#### [Task requirements]
Search the entries below for the word "pixels" and copy each line that has it.

─── Provided entries ───

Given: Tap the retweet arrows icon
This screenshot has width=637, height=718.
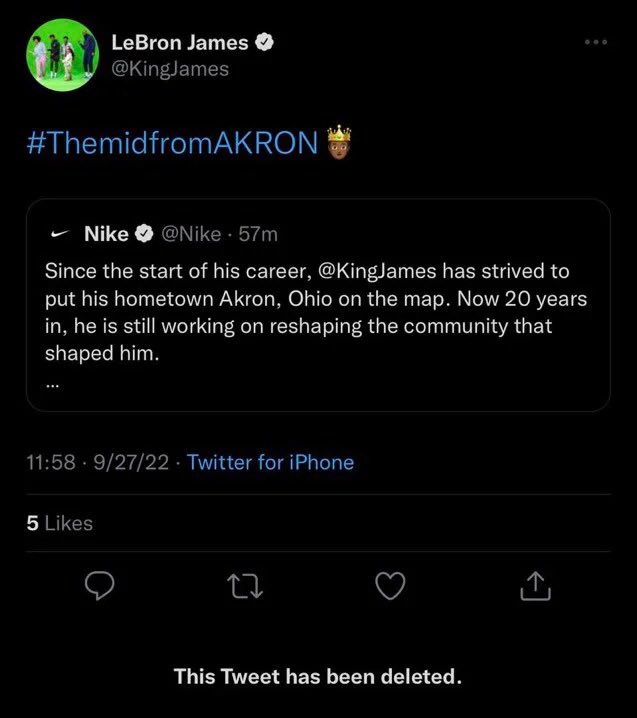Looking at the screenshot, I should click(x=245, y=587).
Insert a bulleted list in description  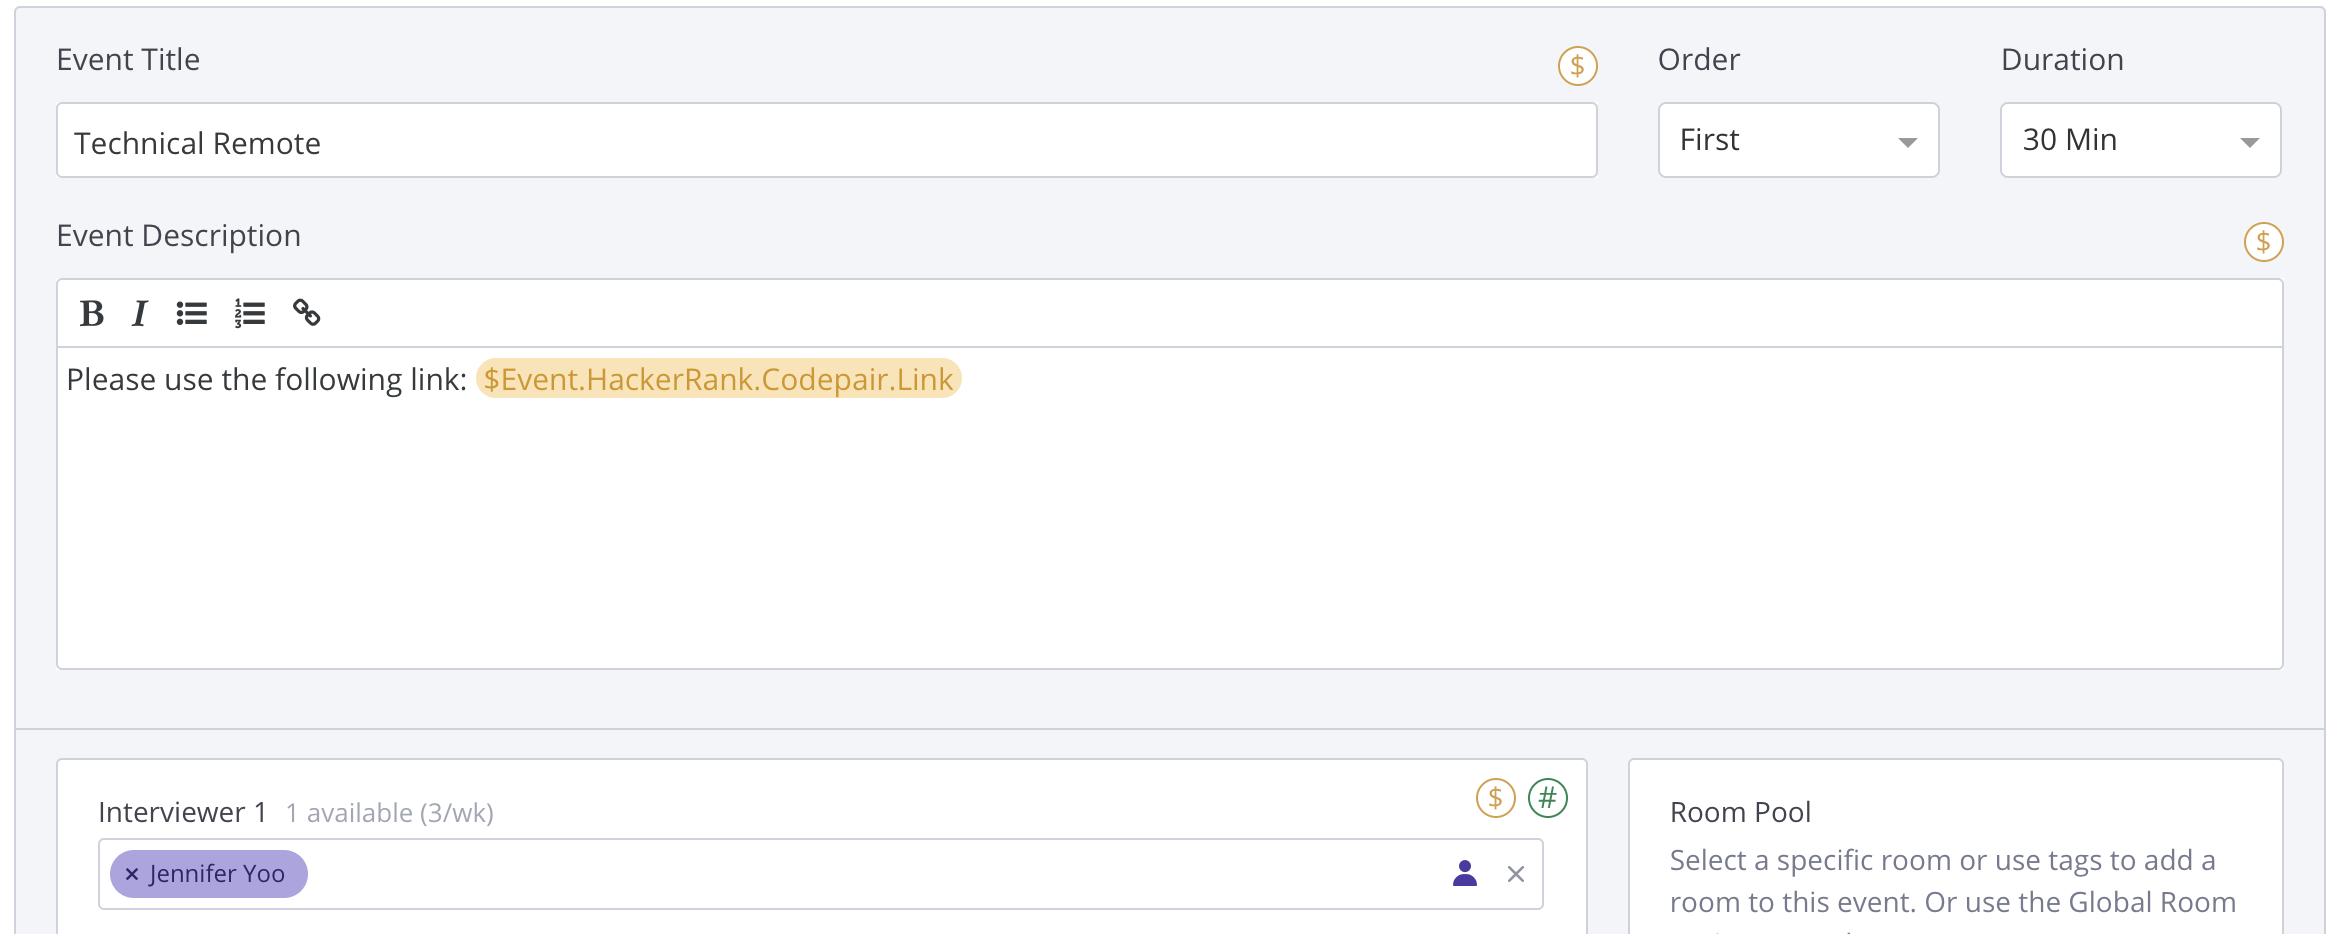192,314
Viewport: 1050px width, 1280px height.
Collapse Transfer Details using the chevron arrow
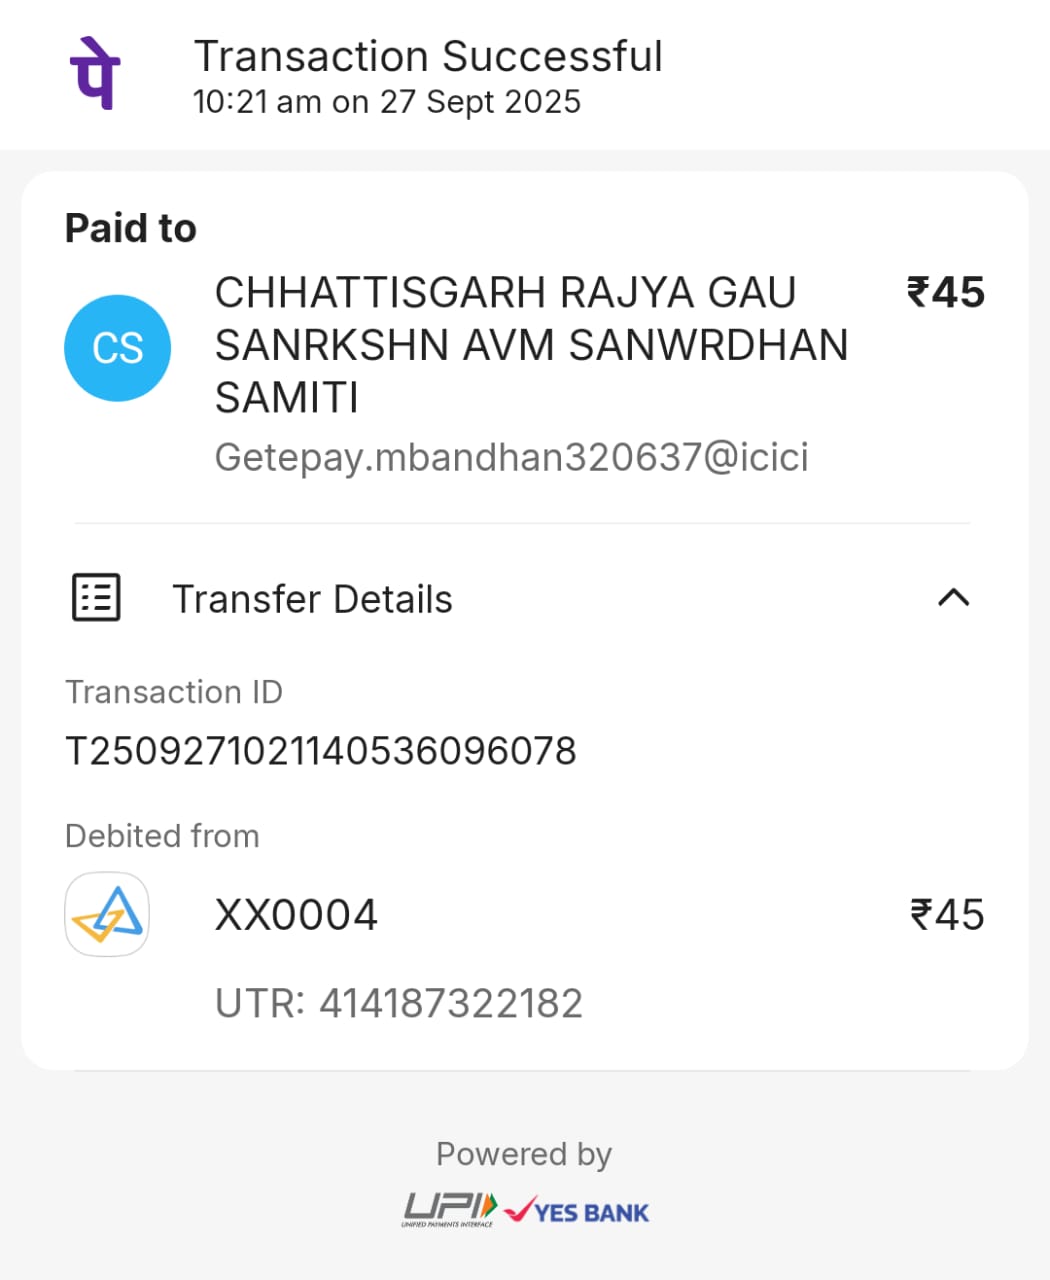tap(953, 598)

───
─── Provided entries ───

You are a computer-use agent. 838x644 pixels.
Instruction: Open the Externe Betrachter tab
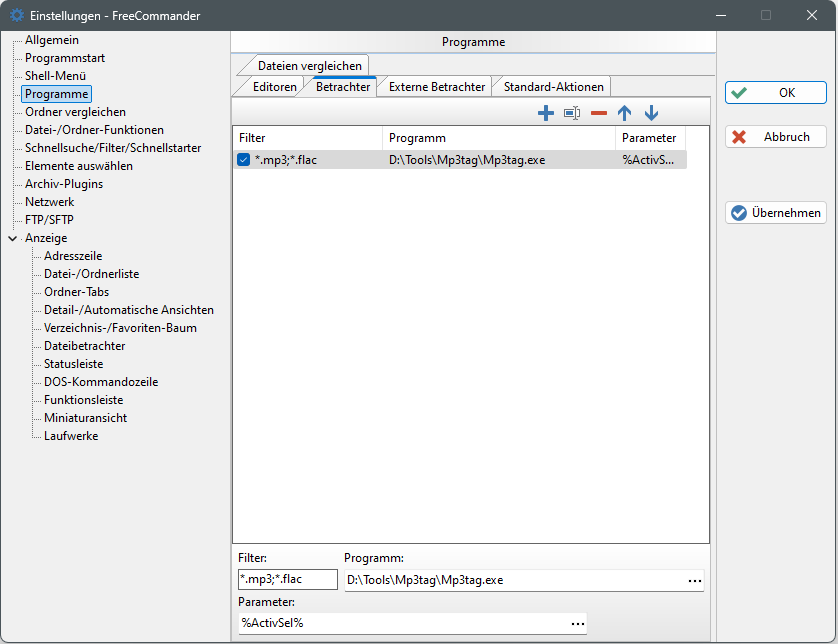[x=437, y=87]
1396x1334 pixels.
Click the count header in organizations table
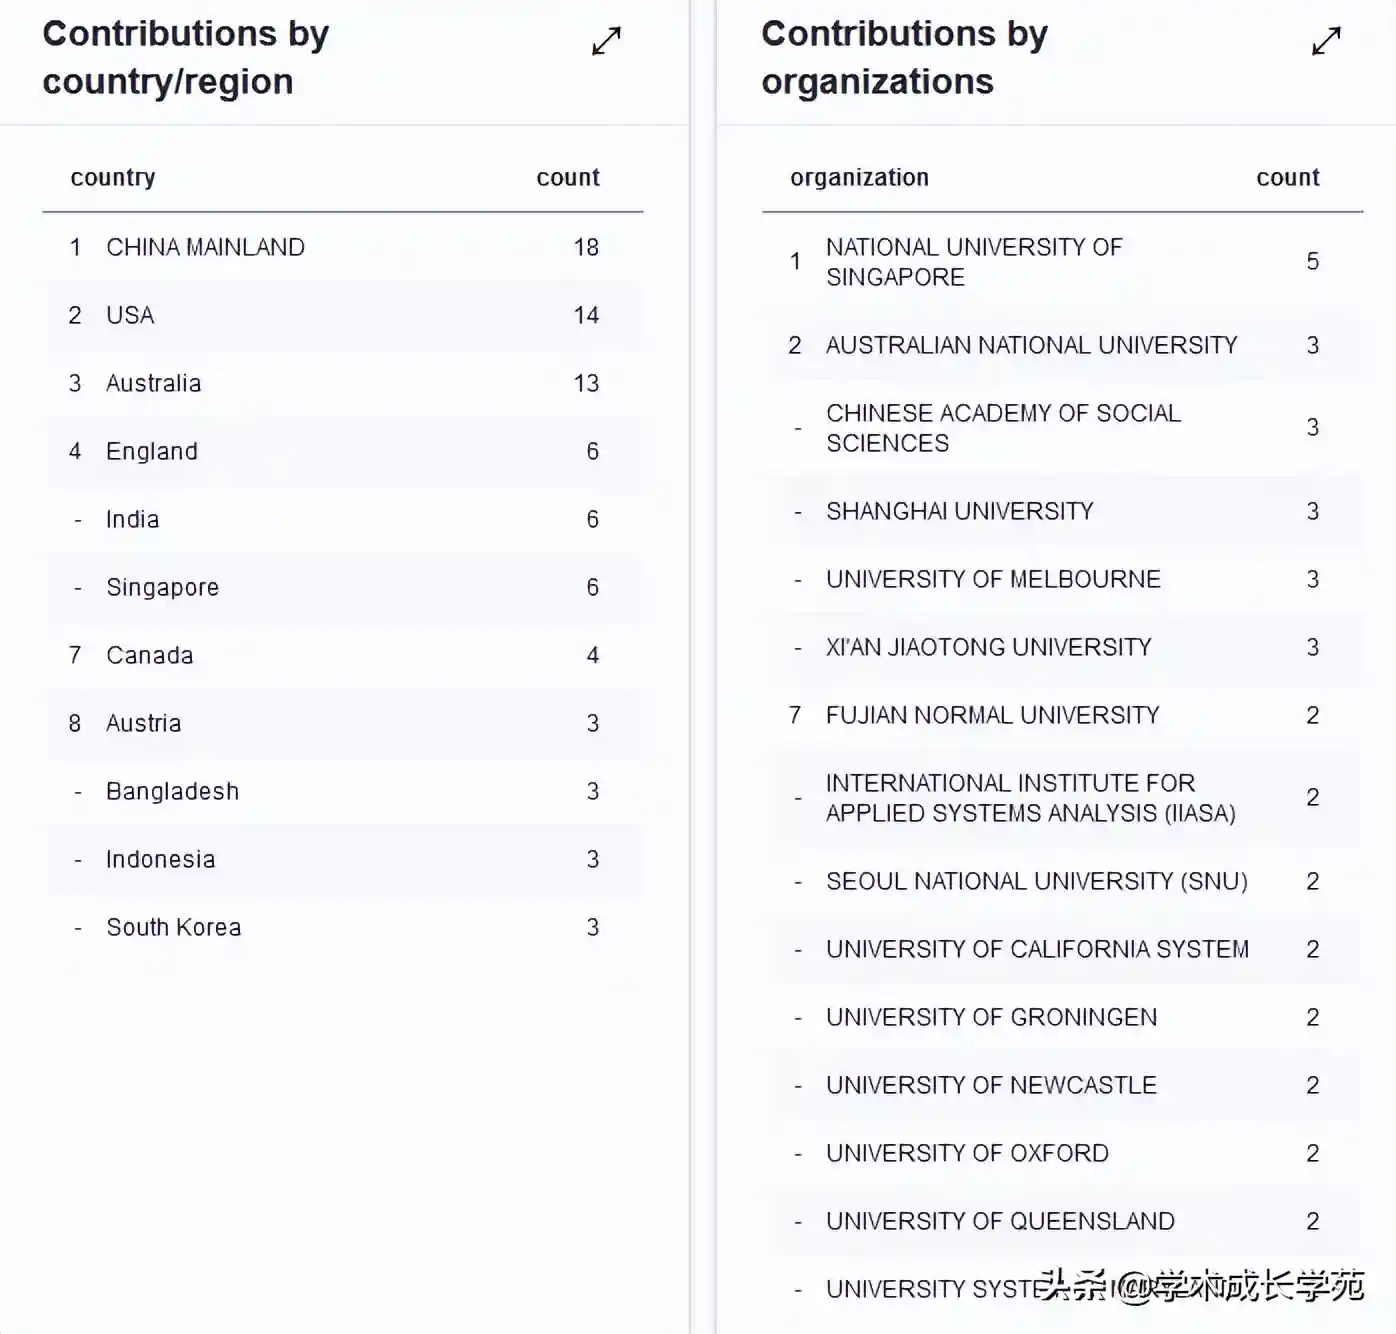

───

#### [Solution for this task]
You are a computer-use agent. 838x644 pixels.
1396x1334 pixels.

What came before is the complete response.